The SEC brought charges against an international network of nine traders and hackers allegedly behind a 2016 hack of the agency's corporate filings database.

On Jan. 15, the regulator sued seven individuals and two entities that it says were at the heart of an illegal trading operation that used nonpublic earnings releases to reap at least $4.1 million in profits. Between May and October 2016, the defendants allegedly used confidential earnings releases that had been accessed in a breach of the SEC's corporate filings database known as the Electronic Data Gathering, Analysis and Retrieval system, or EDGAR.

The charges come more than a year after the SEC publicly disclosed the 2016 hack, which raised concerns across Wall Street and corporate America about the security of nonpublic material financial information filed with the regulator. The SEC has been working since the hack's disclosure to bolster its cybersecurity protocols, Chairman Jay Clayton said.
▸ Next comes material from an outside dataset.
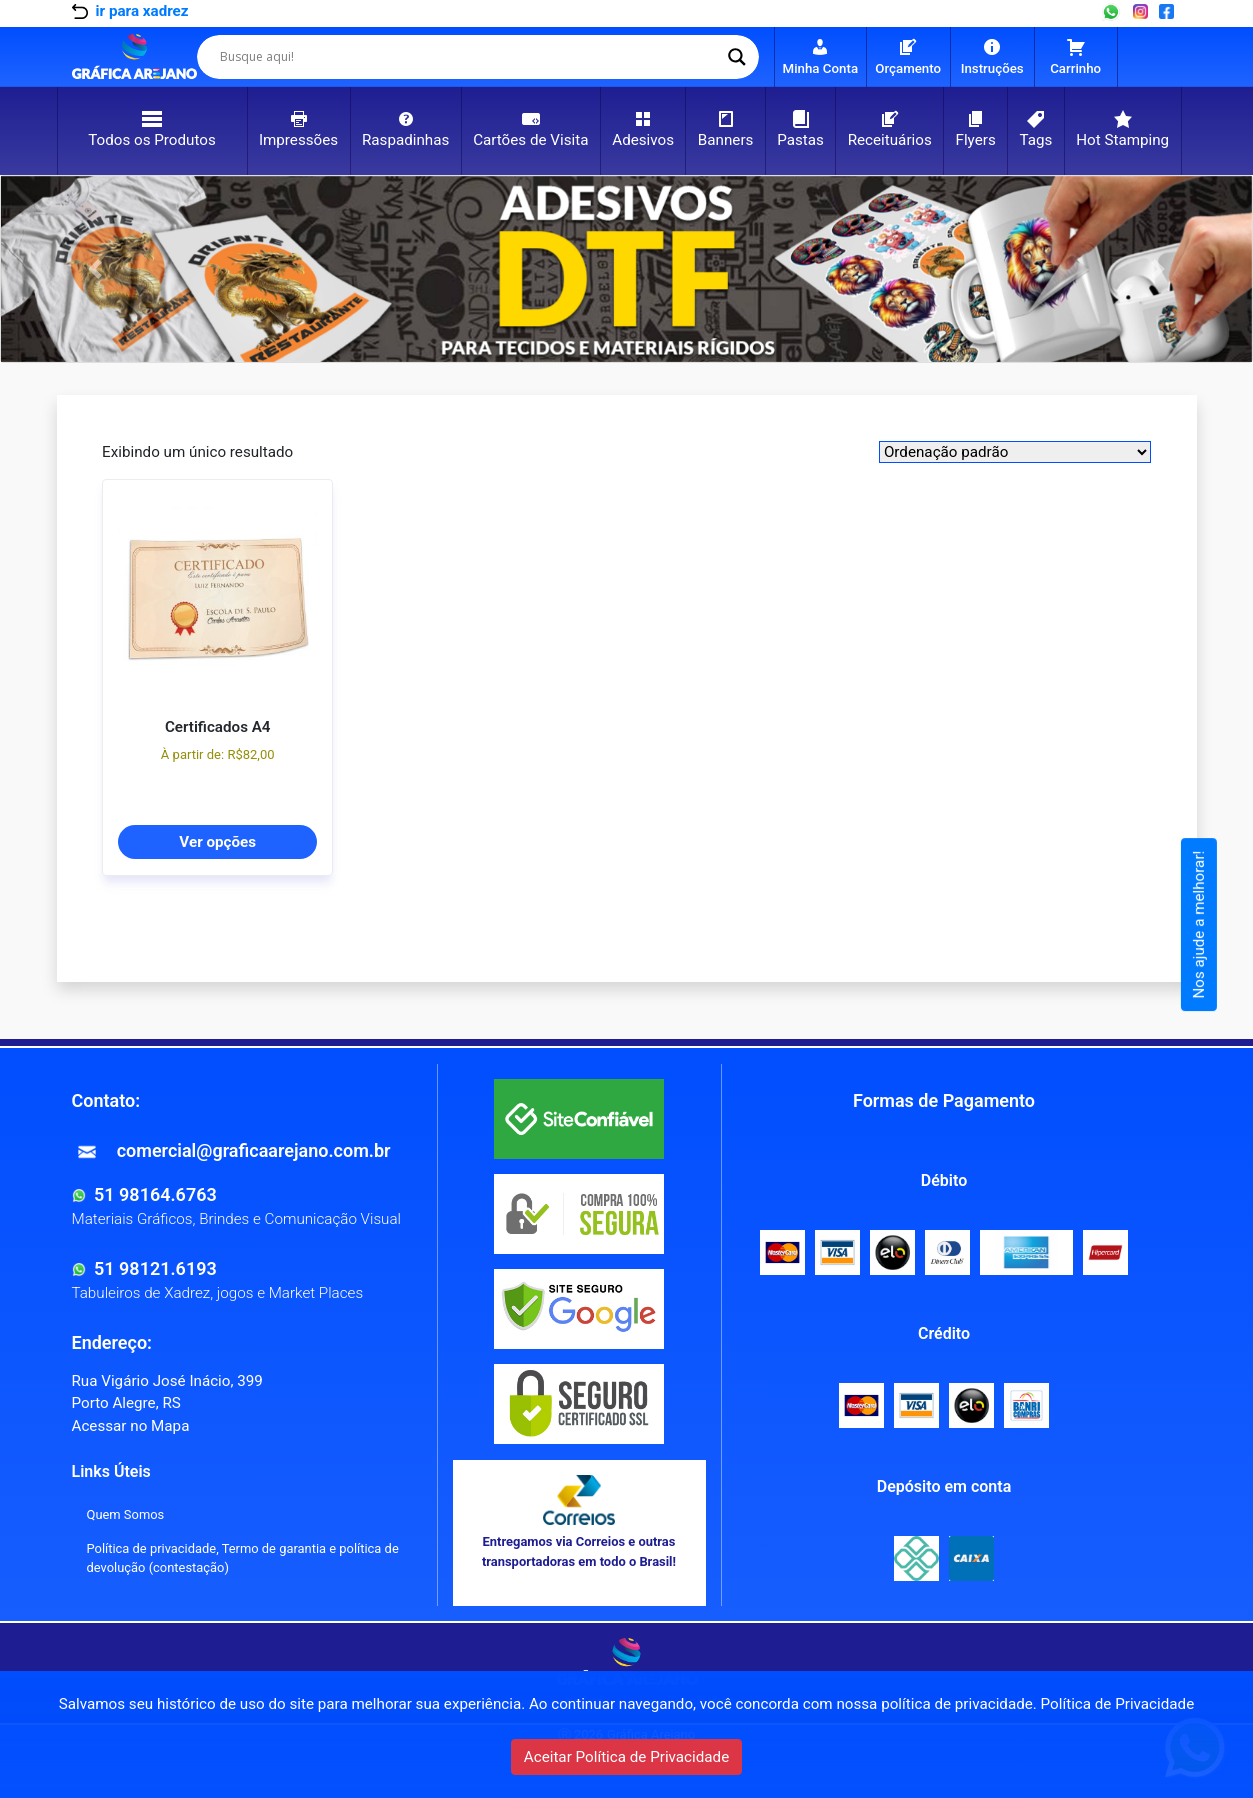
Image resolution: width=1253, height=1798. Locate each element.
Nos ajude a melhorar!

Ukrainian hacker Oleksandr Ieremenko, a defendant who faced similar allegations in the past, was allegedly behind the EDGAR hack, according to the SEC. In 2015, the agency sued Ieremenko for allegedly hacking into a handful of newswire services to steal hundreds of corporate earnings releases before they were publicly available. The 2015 hack allegedly led to illegal profits exceeding $100 million, the SEC said at the time.

After the 2015 charges were filed, the SEC claims Ieremenko focused on breaching EDGAR using "deceptive hacking techniques." The regulator claims Ieremenko was able to avoid user authentications inside of EDGAR to extract nonpublic filings from the SEC's systems, which were passed along to various traders.

The traders who allegedly profited from the hack were based in Los Angeles, Ukraine and Russia. The two entities named as defendants in the case are based in China and Belize.

The SEC is seeking a final judgment that would order the defendants to pay penalties and return their illegal gains with prejudgment interest, and enjoin them from committing future violations of anti-fraud laws. The Department of Justice filed parallel criminal charges in the case.